Die Wasserqualität ist nicht nur beim Trinken wichtig, sondern Trinkwasserqualität ist auch für Ihren Hochdruckreiniger entscheidend wichtig. Das Wasser sollte vor allem wenig Luftanteile und Schwebeteile besitzen, Machen Sie den Test: Nehmen Sie eine Wasserprobe im Glas und überprüfen Sie nach einigen Stunden Standzeit, ob sich Schwebeteile am Glasboden abgesetzt haben.

Gerade wenn Sie mit höherem Druck operieren, sind die Schwebeteile für einen erhöhten Verschleiß verantwortlich, da sie ähnlich wie Schmirgelpapier an den Oberflächen reiben.
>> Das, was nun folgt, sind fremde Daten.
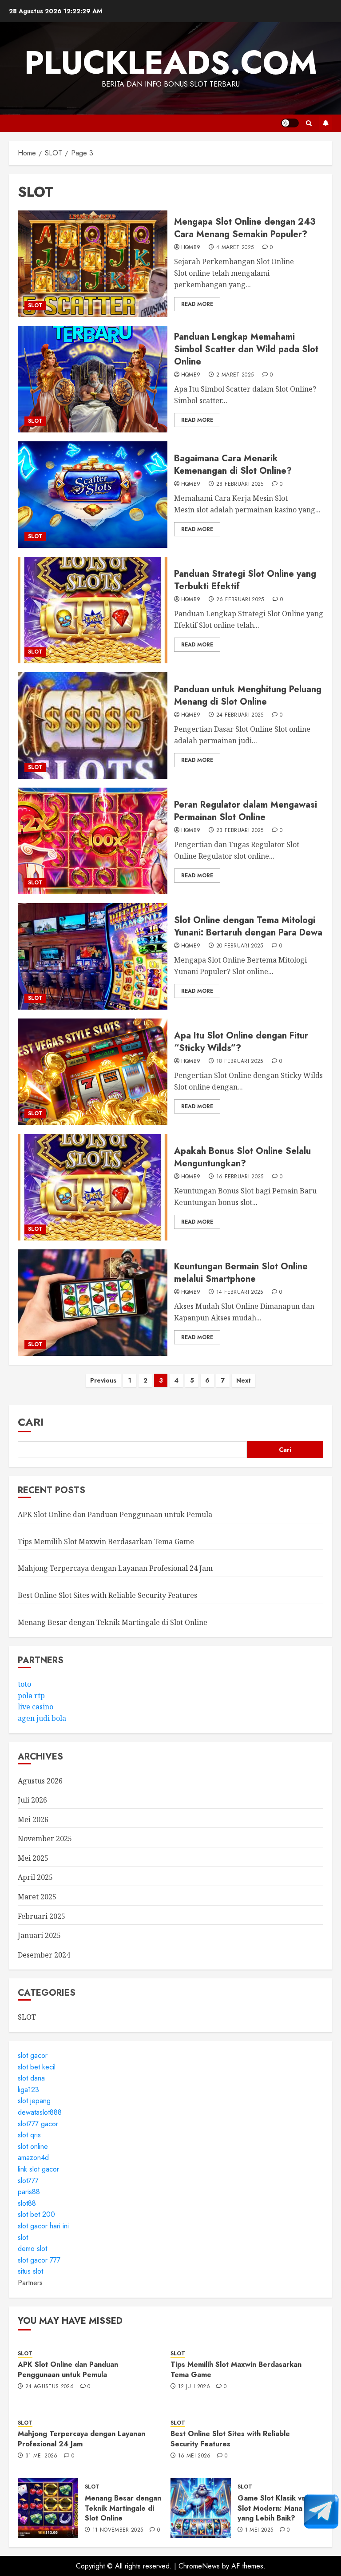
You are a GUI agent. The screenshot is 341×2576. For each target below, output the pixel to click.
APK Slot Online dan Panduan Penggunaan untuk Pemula (115, 1514)
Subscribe (325, 123)
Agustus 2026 (40, 1781)
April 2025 (35, 1877)
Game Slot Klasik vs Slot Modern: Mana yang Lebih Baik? (271, 2508)
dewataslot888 (40, 2112)
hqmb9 (191, 247)
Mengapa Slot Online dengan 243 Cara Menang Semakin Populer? (245, 228)
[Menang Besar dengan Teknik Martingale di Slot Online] (48, 2508)
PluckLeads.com (170, 63)
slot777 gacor (38, 2124)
Bei Brunnenwasser geht es nicht nur um Steinchen und feinen Sand. In Grundwasser ist oft gelöstes Eisen und Mangan enthalten. Diese Elemente reagieren mit Sauerstoff aus der Luft und verursachen hartnäckige Ablagerungen im Hochdruckreiniger.
Prüfen Sie Ihr Brunnenwasser auf einfache Weise: Füllen Sie Brunnenwasser in ein Glas. Bildet sich nach ein paar Stunden bis max. einem Tag beim Stehenlassen eine grau-braune bis Rost-braune Trübung oder gar eine Fällung am Glasboden, dann sollten Sie das Wasser nicht ohne weiteres nutzen.

In keinem Fall sollte Ihrem Hochdruckreiniger Wasser aus offenen Gewässern, aus dem Meer oder vollentsalztes Wasser zugeführt werden. Wer am richtigen Wasser spart, spart am falschen Ende. Der Verschleiß erhöht sich in kürzerer Zeit und umso schneller benötigen Sie z. B. neue Druckventile, Steuerkolben, Wassermanschetten oder andere Ersatzteile. Zudem die Kosten, die Ersatzteile von einem Fachmann einsetzen zu lassen.